Thereom Let $A$ and $B$ be linearly independent sets. If $|A| < |B|$ Then there is a element $y \in B$ such that $A \cup \{y\}$ is linearly independent.
We start with $A$, the basis you wish to extend and $B$ the standard basis. It is the collection of $e_i$ (a vector which is zero for all entries except for the $i$th which is 1). Let $M_0$ be the matrix of your basis elements (each column is a member of $A$) if there is a $x$ such
that $M_0x = y$, then $y$ is contained in the span of $A$.
So test $M_ix = e_i$ for each $e_i$. If it has no solution then use $e_i$ to extend your basis, and define $M_{i+1}$ as the matrix $M_i$ with the additional column $e_i$.

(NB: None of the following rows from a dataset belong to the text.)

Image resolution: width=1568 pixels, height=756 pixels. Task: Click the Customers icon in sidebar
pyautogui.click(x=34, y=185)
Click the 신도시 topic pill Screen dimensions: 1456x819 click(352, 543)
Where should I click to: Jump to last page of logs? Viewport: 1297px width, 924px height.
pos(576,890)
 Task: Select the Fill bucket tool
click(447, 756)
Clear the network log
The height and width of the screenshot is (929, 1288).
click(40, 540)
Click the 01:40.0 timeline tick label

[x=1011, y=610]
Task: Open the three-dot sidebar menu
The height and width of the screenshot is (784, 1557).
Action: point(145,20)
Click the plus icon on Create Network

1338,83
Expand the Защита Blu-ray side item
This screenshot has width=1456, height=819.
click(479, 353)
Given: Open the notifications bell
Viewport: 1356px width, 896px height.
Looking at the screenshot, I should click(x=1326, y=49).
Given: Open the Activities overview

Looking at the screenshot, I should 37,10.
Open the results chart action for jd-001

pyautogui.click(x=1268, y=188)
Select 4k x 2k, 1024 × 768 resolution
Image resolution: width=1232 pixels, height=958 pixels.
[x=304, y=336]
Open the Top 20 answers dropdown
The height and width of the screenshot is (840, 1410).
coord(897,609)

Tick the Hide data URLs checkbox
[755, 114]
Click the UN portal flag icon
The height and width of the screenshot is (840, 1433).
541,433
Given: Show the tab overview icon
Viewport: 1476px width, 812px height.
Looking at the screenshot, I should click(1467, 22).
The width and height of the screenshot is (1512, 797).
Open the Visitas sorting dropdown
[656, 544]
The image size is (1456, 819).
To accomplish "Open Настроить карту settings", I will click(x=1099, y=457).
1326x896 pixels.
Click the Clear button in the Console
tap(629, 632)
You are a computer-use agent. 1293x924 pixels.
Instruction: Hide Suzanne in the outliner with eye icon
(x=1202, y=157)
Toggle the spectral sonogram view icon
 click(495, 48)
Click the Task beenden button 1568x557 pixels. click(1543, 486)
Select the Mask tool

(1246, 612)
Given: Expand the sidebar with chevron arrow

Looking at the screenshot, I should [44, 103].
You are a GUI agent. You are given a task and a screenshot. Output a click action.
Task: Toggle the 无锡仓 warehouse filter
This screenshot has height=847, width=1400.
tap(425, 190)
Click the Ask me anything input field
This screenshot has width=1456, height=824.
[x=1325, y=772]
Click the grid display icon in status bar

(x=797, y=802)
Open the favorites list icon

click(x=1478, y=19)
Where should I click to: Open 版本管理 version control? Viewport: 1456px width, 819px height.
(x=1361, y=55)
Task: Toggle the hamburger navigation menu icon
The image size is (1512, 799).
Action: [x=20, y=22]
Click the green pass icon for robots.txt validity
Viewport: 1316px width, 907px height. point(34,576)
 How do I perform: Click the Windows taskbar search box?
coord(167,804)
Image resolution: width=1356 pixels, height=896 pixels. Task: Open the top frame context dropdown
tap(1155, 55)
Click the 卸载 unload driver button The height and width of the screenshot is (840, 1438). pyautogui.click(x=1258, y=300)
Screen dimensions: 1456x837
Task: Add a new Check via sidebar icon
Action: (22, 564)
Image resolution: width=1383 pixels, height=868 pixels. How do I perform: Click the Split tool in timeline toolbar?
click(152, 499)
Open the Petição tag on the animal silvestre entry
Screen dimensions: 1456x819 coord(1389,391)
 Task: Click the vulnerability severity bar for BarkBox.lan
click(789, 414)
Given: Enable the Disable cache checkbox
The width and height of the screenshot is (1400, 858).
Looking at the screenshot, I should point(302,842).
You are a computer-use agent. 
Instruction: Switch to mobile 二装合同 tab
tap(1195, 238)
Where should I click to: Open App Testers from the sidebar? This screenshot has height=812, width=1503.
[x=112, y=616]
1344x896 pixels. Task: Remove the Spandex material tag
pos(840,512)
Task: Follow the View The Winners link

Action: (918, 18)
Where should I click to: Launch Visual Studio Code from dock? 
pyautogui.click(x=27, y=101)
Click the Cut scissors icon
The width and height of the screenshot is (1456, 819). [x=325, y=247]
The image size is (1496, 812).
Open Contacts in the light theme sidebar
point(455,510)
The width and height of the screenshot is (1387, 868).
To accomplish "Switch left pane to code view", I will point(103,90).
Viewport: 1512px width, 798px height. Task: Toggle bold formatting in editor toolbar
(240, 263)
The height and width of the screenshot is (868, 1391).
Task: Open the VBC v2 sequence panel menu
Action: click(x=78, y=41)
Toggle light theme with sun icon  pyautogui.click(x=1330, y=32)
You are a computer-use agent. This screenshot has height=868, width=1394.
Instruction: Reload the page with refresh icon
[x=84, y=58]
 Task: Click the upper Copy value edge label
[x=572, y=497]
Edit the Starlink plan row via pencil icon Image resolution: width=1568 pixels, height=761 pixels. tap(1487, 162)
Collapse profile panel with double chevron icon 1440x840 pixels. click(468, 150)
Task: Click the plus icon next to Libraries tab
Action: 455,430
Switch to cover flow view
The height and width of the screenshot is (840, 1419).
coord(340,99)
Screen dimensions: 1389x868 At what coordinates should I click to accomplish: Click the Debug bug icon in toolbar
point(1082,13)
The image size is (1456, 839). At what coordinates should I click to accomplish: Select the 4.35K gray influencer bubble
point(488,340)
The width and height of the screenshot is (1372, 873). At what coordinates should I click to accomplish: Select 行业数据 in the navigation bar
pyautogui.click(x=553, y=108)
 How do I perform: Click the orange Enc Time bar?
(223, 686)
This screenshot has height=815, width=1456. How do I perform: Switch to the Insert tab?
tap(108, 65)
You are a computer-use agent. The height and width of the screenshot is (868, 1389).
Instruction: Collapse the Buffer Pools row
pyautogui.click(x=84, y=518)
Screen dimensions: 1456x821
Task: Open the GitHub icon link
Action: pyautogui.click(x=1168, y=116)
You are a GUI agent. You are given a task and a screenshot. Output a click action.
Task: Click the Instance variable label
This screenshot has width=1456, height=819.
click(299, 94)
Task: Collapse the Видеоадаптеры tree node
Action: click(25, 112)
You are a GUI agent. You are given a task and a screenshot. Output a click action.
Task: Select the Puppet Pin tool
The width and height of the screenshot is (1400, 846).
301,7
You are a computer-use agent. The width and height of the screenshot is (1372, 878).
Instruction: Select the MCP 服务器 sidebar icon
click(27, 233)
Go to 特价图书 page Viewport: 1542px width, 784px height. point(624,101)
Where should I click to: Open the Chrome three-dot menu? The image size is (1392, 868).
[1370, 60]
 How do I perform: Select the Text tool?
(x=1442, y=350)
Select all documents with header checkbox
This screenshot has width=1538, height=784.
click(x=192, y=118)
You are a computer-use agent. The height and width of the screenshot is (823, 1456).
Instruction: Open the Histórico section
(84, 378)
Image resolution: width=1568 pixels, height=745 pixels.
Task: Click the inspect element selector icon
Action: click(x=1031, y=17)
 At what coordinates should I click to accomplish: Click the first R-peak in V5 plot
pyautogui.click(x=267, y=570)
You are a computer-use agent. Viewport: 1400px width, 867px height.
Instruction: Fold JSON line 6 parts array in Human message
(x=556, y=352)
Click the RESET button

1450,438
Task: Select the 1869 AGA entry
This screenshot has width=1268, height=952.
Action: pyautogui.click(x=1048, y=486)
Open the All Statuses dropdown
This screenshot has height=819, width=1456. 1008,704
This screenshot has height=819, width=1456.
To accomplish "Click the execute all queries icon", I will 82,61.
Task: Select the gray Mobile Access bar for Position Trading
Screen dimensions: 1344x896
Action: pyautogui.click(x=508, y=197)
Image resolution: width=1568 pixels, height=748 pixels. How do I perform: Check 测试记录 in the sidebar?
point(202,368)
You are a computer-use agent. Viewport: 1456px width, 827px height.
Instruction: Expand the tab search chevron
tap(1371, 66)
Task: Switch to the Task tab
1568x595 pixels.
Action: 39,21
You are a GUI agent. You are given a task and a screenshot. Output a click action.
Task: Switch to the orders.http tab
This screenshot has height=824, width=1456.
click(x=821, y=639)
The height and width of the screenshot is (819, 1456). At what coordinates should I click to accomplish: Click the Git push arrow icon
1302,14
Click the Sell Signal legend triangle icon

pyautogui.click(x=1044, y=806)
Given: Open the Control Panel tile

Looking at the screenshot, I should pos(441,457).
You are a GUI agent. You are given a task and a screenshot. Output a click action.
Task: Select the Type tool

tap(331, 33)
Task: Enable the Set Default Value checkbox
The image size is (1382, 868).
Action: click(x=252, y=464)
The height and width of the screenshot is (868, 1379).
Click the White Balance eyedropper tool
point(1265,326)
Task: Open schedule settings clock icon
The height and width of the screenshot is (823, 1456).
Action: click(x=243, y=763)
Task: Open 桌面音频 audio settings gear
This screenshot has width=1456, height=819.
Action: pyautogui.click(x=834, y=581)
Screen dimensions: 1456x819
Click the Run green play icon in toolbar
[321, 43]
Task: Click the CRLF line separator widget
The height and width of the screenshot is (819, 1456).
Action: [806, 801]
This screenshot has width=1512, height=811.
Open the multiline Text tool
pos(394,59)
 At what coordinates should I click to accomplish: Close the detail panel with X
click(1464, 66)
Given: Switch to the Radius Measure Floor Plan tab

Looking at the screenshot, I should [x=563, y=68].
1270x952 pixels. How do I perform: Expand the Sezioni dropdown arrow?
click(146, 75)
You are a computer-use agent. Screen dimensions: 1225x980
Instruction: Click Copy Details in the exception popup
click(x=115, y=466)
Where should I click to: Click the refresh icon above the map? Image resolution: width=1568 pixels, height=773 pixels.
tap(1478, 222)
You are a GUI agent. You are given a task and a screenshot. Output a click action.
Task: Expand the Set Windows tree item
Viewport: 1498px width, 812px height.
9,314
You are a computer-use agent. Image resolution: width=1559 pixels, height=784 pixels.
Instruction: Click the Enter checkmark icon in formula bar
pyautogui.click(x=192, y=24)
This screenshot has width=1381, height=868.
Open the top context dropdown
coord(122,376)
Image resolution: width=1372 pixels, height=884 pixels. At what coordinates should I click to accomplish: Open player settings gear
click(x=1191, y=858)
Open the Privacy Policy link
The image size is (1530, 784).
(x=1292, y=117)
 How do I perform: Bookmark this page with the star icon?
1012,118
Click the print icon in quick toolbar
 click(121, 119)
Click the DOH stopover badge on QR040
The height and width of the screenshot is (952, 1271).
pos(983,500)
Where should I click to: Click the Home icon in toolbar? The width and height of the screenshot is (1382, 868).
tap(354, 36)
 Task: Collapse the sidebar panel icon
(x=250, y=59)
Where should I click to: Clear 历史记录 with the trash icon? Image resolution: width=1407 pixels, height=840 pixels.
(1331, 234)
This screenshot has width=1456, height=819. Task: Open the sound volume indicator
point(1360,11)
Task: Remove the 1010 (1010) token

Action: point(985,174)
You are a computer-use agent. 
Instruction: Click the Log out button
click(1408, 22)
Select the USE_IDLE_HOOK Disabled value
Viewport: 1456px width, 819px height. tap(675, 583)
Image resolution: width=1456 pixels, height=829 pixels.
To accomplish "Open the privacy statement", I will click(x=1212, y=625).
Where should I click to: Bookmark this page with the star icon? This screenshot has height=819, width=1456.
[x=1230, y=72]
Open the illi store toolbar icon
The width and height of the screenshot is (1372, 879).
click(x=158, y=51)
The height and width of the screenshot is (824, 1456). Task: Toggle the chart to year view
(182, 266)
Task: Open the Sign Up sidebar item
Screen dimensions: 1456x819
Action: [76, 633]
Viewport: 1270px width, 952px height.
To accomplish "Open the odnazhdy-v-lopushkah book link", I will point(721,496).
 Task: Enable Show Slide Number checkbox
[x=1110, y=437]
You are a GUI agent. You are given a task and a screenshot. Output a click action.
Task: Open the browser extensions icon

A: This post is mainly a long comment.
This is about your comment regarding Gram-Schmidt procedure. You mentioned, "applying the algorithm to some chosen vector I cannot guaranty that those produced vectors will be orthonormal to the remaining $m−1$." Consider $\mathbf{x}$ be a randomly-chosen vector from S. If $\mathbf{x}$ is not linearly dependent on $w_1, w_2, \cdots, w_m$ then $$\mathbf{x}=\mathbf{y}+\sum_{i=1}^{m} c_i w_i.$$
Gram-Schmidt computes $\mathbf{y}$ (or $\frac{\mathbf{y}}{|\mathbf{y}|}$) which is orthogonal to $w_1, w_2, \cdots, w_m$. 
A: 1) Consider the span of $V$ as a subspace of $S$. If it is a proper subspace, then there is an element $v_{m+1}$ in $S$ that is not spanned by $V$. In this case, the set $V\cup\{v_{m+1}\}$ will be linearly independent. Continue this process until you have $m+n$ linearly independent vectors.
2) Use the technique from (1) and Gram-Schmidt.